What you need to do – The required output is the stretch from the line containing "Click the About info icon" through the line containing "Task: Toggle the FRAX series legend dot" in the records below, unaltered and with no pictures.

Material provided –

= = = =

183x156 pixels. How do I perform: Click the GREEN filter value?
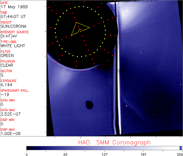[7, 56]
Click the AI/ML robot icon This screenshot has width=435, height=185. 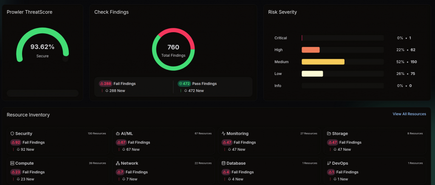(118, 134)
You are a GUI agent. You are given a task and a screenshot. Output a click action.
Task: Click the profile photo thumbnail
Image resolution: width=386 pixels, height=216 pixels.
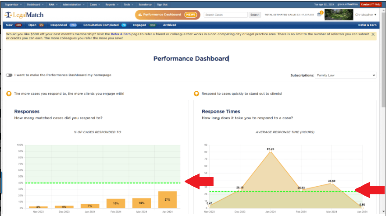pos(337,14)
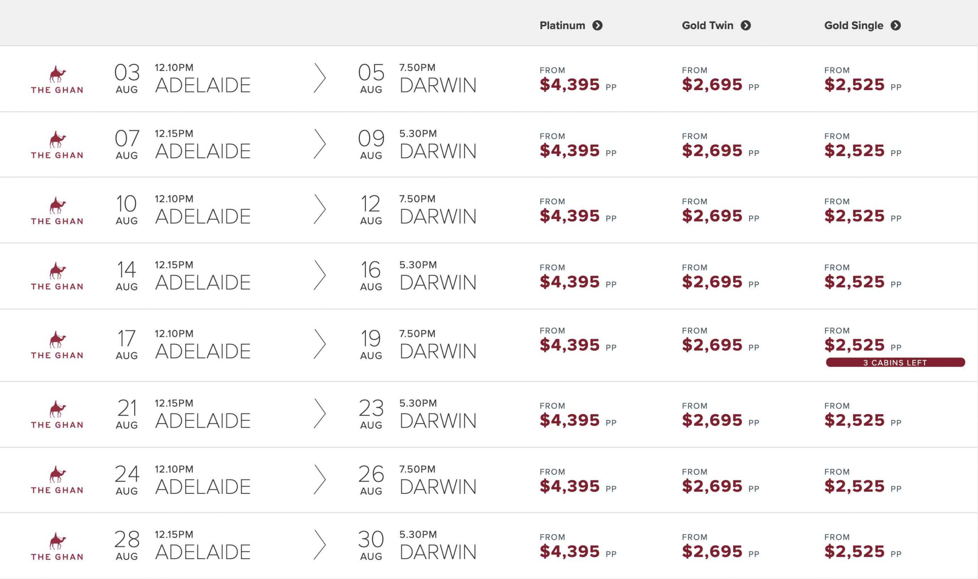Click the chevron arrow on 07 Aug journey
This screenshot has width=978, height=579.
pos(320,144)
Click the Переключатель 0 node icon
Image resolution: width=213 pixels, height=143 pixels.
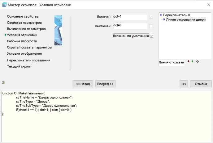161,15

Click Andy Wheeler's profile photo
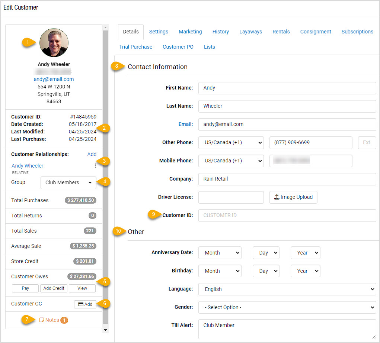pos(54,43)
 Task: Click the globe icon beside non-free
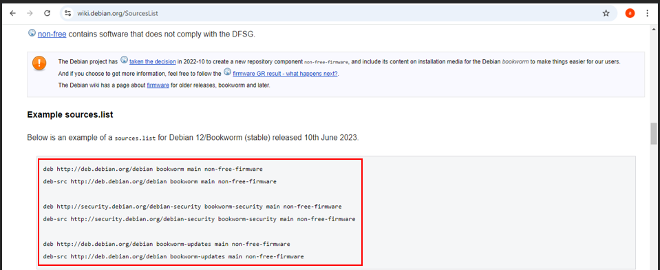(x=32, y=33)
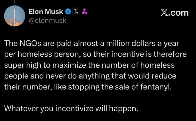Click the blue verified checkmark badge

pyautogui.click(x=68, y=12)
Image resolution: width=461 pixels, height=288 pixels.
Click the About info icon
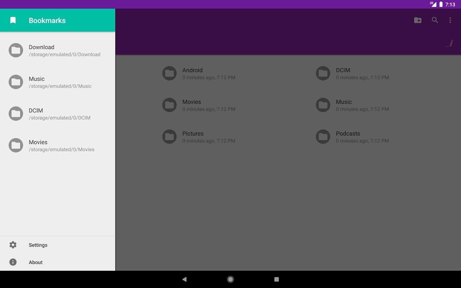click(13, 262)
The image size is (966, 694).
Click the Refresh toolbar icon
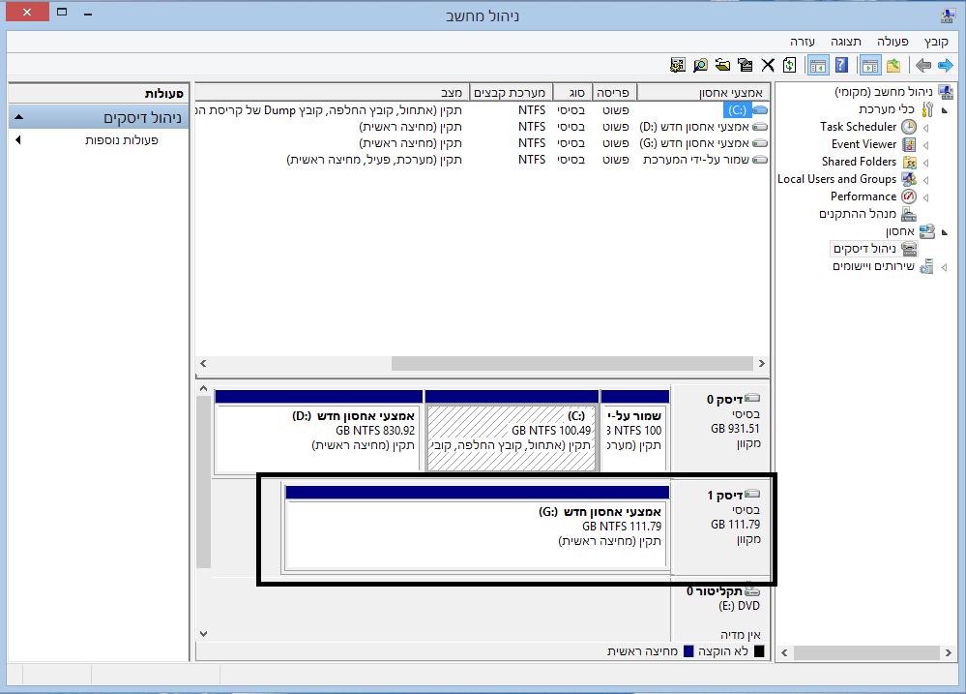pos(790,66)
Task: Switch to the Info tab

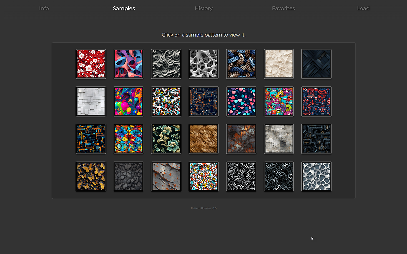Action: pyautogui.click(x=44, y=8)
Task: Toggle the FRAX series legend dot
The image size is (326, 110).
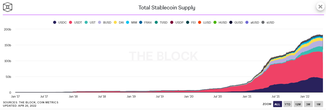Action: click(140, 22)
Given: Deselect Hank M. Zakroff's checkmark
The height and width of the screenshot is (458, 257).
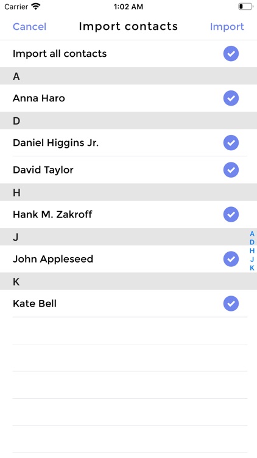Looking at the screenshot, I should point(231,214).
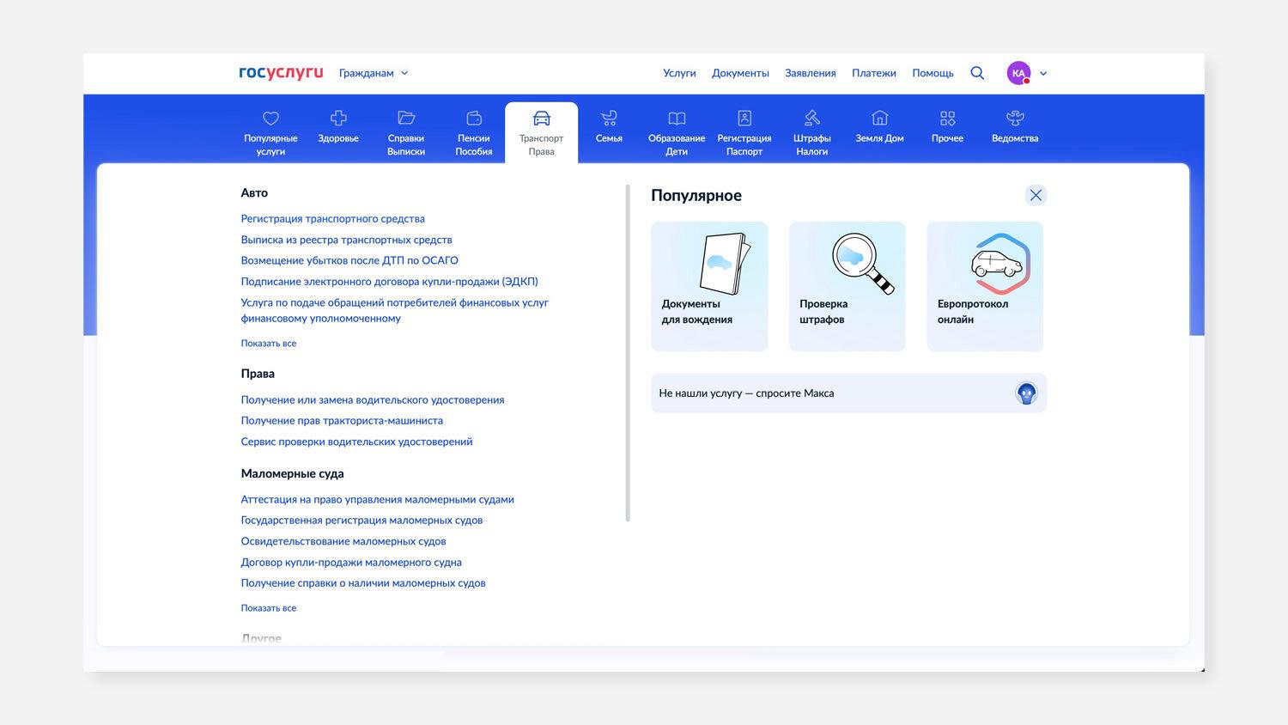Expand Показать все under Маломерные суда
The height and width of the screenshot is (725, 1288).
click(x=269, y=608)

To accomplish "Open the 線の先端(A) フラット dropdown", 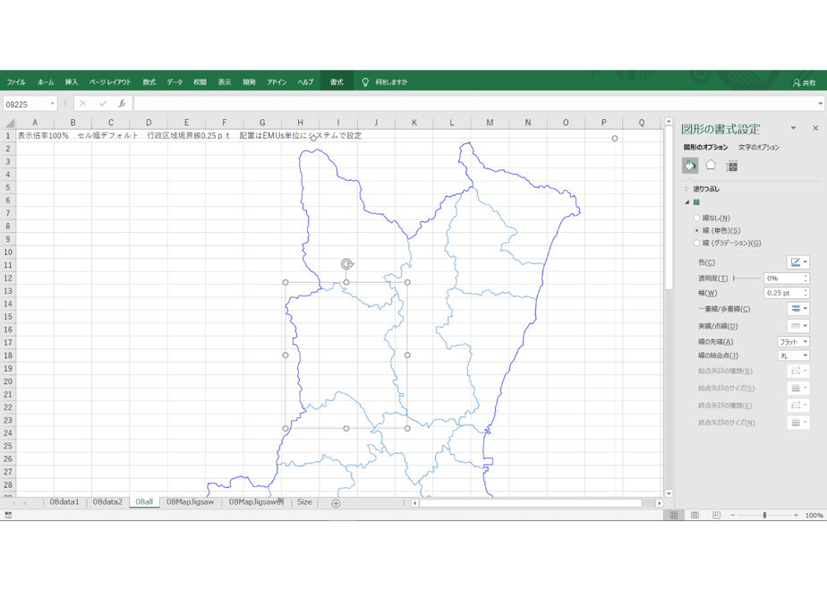I will coord(793,342).
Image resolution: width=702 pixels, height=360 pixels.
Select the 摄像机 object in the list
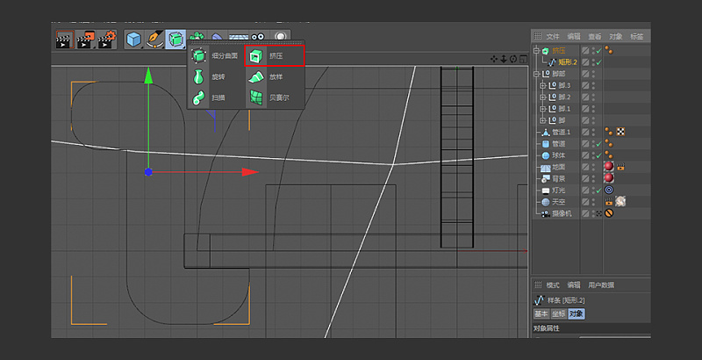tap(563, 213)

= = = =

Response area –
Click the About info icon
click(13, 262)
The image size is (966, 694).
Click the Refresh toolbar icon
pos(790,66)
Task: Switch to the Info tab

Action: pyautogui.click(x=44, y=8)
Task: Toggle the FRAX series legend dot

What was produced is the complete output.